"""

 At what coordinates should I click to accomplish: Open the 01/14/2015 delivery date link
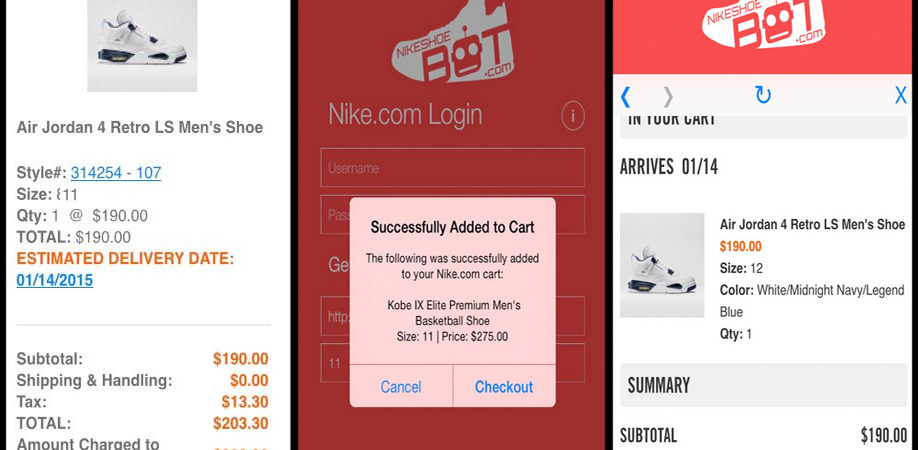click(54, 280)
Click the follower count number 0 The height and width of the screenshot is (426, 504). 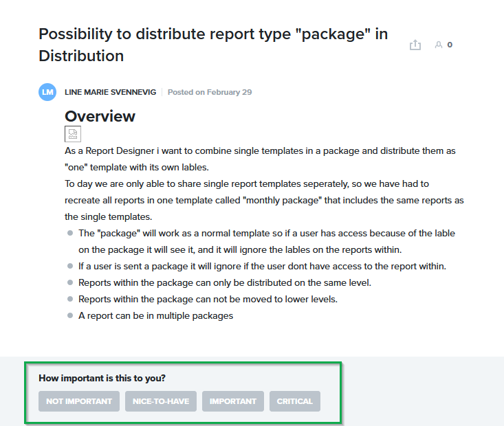click(x=450, y=45)
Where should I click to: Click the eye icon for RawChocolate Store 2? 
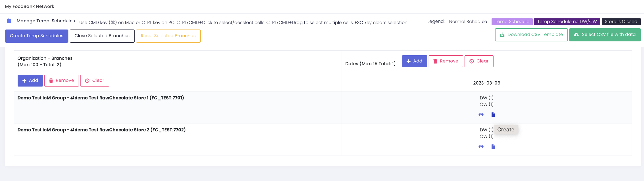point(481,147)
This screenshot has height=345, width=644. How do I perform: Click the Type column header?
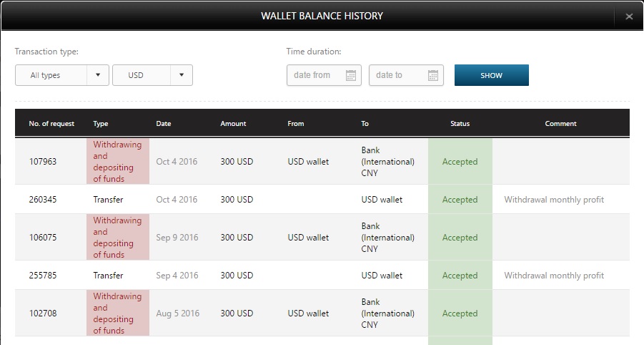tap(101, 124)
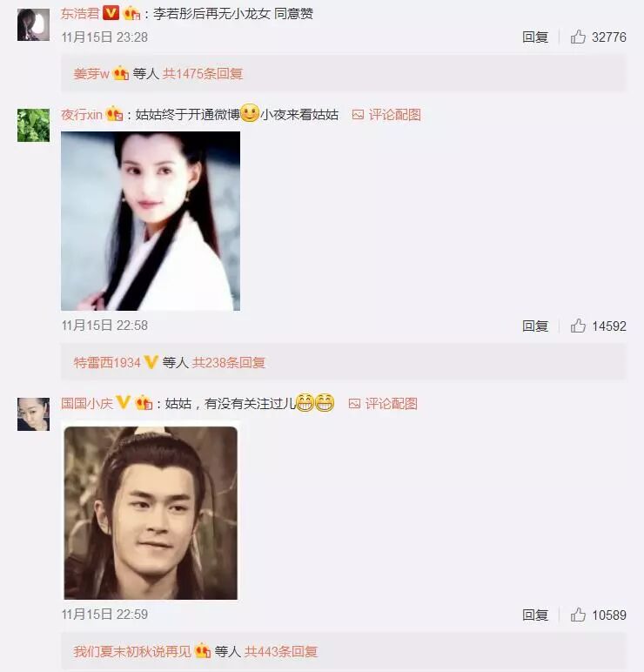Open 国国小庆's avatar picture
Screen dimensions: 644x672
coord(33,414)
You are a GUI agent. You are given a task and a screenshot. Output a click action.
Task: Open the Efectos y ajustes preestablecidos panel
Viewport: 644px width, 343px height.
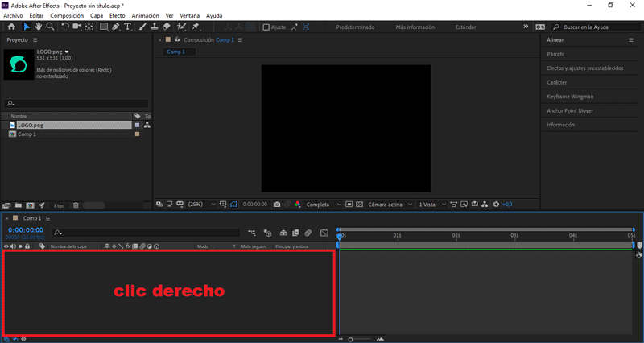pos(584,68)
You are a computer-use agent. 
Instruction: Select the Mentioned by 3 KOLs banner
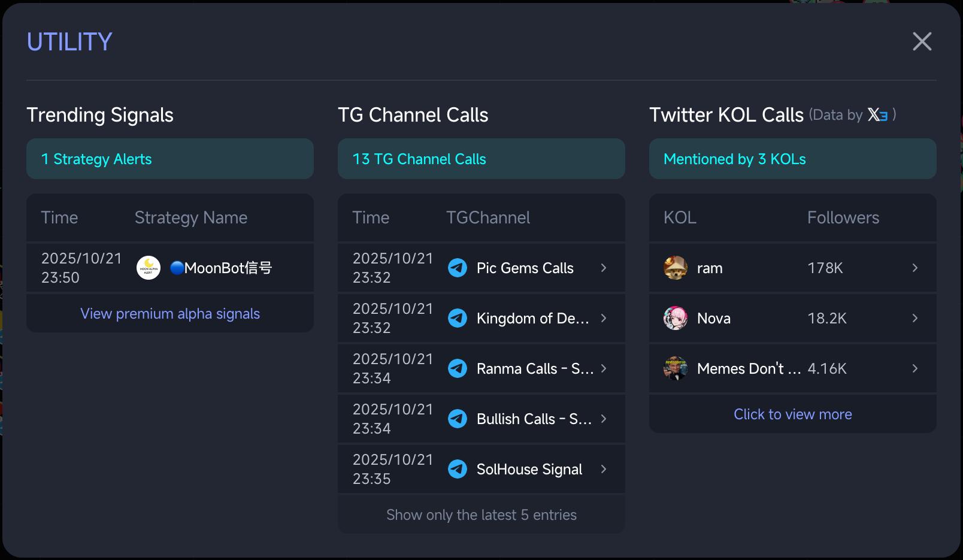point(792,159)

"""

Action item: Using the data above, retype exactly and only the lines from the one containing "This screenshot has" up to and including the one containing "Task: Open the", with no pictures carried over.

Written answer:
This screenshot has height=345, width=644. How do I perform: Click the Type column header?
tap(101, 124)
Open 国国小庆's avatar picture
Screen dimensions: 644x672
coord(33,414)
You are a GUI agent. You are given a task and a screenshot. Output a click action.
Task: Open the Efectos y ajustes preestablecidos panel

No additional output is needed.